1

In Michael Nielsen's tutorial on neural networks he has the following code:

def update_mini_batch(self, mini_batch, eta):
    """The ``mini_batch`` is a list of tuples ``(x, y)``, and ``eta``
    is the learning rate."""
    nabla_b = [np.zeros(b.shape) for b in self.biases]
    nabla_w = [np.zeros(w.shape) for w in self.weights]
    for x, y in mini_batch:
        delta_nabla_b, delta_nabla_w = self.backprop(x, y)
        nabla_b = [nb+dnb for nb, dnb in zip(nabla_b, delta_nabla_b)]
        nabla_w = [nw+dnw for nw, dnw in zip(nabla_w, delta_nabla_w)]
    self.weights = [w-(eta/len(mini_batch))*nw
                    for w, nw in zip(self.weights, nabla_w)]
    self.biases = [b-(eta/len(mini_batch))*nb
                   for b, nb in zip(self.biases, nabla_b)]

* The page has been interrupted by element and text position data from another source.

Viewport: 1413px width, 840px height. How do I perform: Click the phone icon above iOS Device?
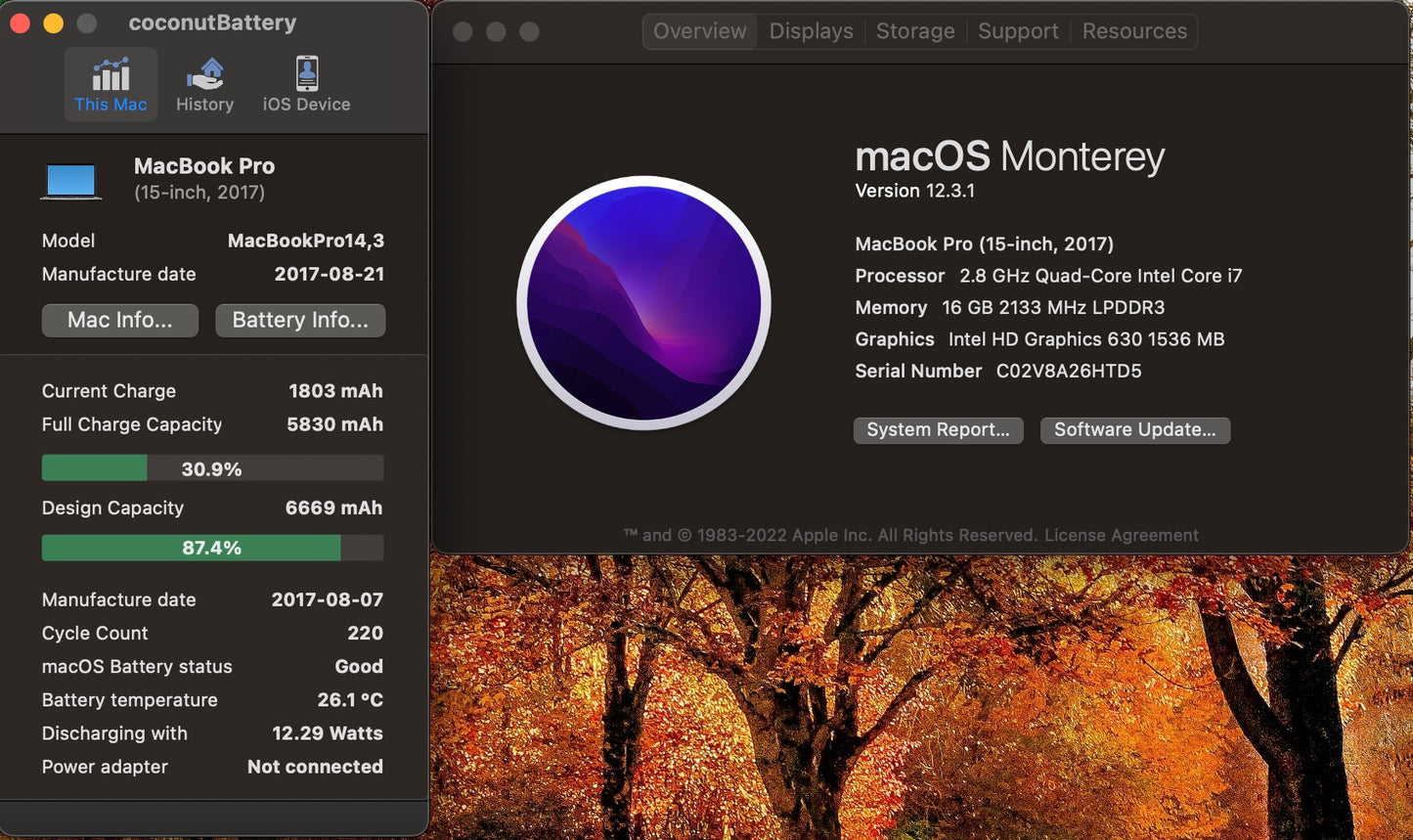click(305, 70)
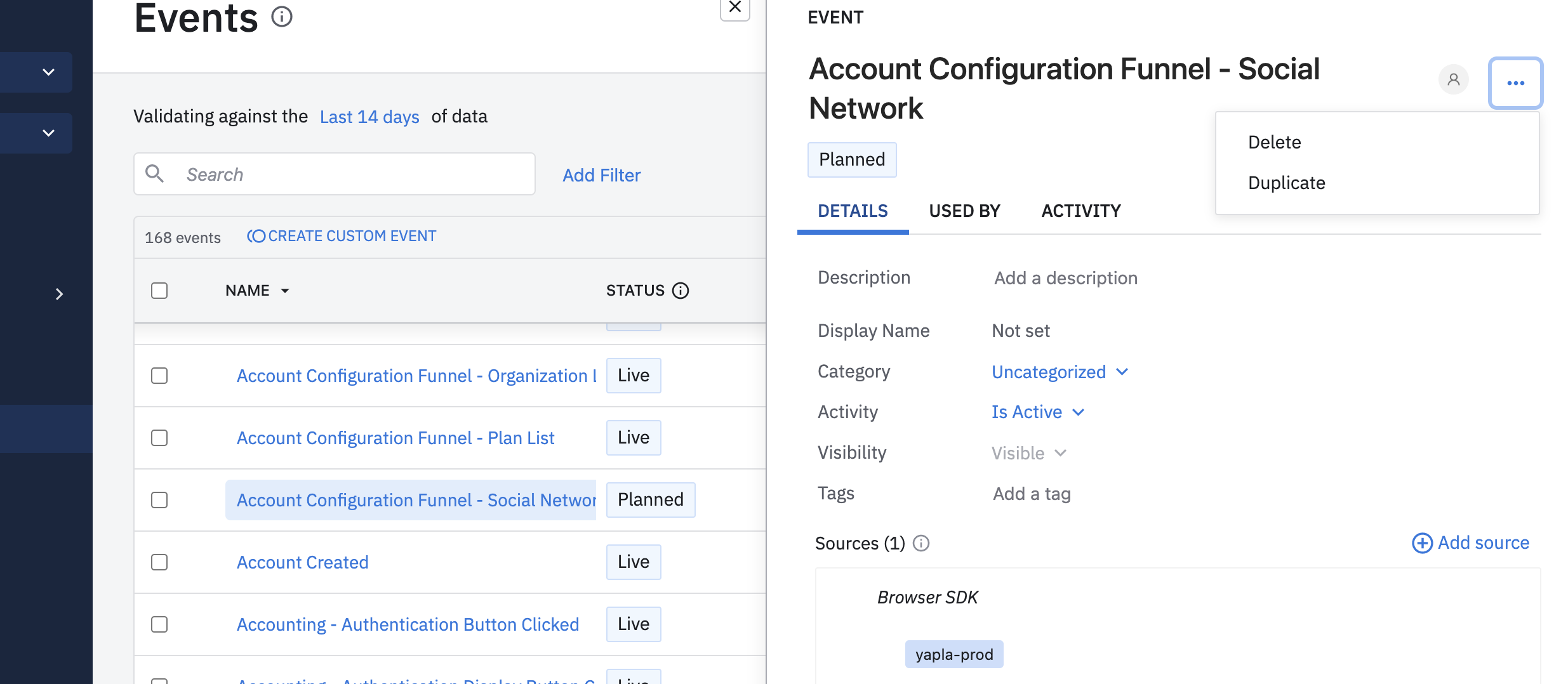Click the search magnifier icon
This screenshot has height=684, width=1568.
click(x=155, y=173)
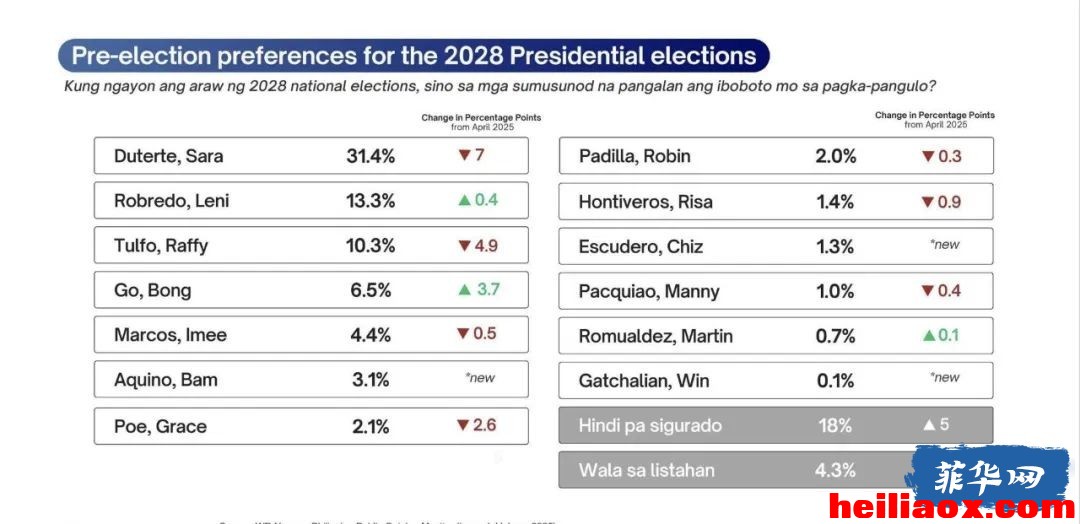This screenshot has height=524, width=1080.
Task: Click the green up arrow beside Go, Bong 3.7
Action: coord(465,290)
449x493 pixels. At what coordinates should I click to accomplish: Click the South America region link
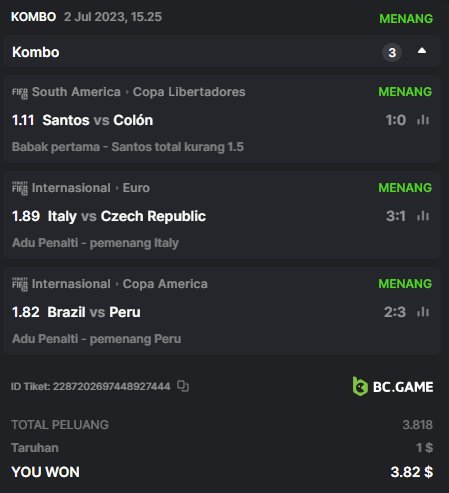tap(76, 92)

I understand what tuples and lists are and I understand what the zip function is doing but I don't understand how the variables nb, dnb, nw, and dnw are updated on these 2 lines of code:

        nabla_b = [nb+dnb for nb, dnb in zip(nabla_b, delta_nabla_b)]
        nabla_w = [nw+dnw for nw, dnw in zip(nabla_w, delta_nabla_w)]

Can anyone help explain the magic going on in these 2 lines?

desertnaut
  • 57,590
  • 26
  • 140
  • 166
MechEE
  • 27
  • 3
  • Welcome to StackOverflow! Please clarify: a) you mean a chapter from http://neuralnetworksanddeeplearning.com? Which? b) `np` is `numpy`? – Alex Yu Feb 14 '19 at 14:43
  • Are you (a) not understanding how `for` can appear inside a list: `[x for y in z]`, or (b) how two names can be assigned simultaneously: `for a, b in x`? – mkrieger1 Feb 14 '19 at 14:48
  • I would like clarification on `nb+dnb for nb` and `dnb in zip(nabla_b, delta_nabla_b)` separately to start. – MechEE Feb 14 '19 at 14:56
  • 1
    Possible duplicate of [Tuple unpacking in for loops](https://stackoverflow.com/questions/10867882/tuple-unpacking-in-for-loops) – mkrieger1 Feb 14 '19 at 15:33

2 Answers2

1

The zip function sticks the two lists together element by element, so that if you gave it:

a = [1, 2, 3, 4]
b = ["a", "b", "c", "d"]

zip(a, b) would return:

[(1, "a"), (2, "b"), ...]

(each element being a tuple)

You can unpack elements of lists that are tuples (or lists) using the a comma between each variable in the element tuple:

for elem_a, elem_b in zip(a, b):
    print(elem_a, elem_b)

This would print:

1 a
2 b
3 c
4 d

So in your case, it's adding the two lists nabla_b and delta_nabla_b elementwise, so you get one list with each element being the sum of the corresponding elements in the zipped lists.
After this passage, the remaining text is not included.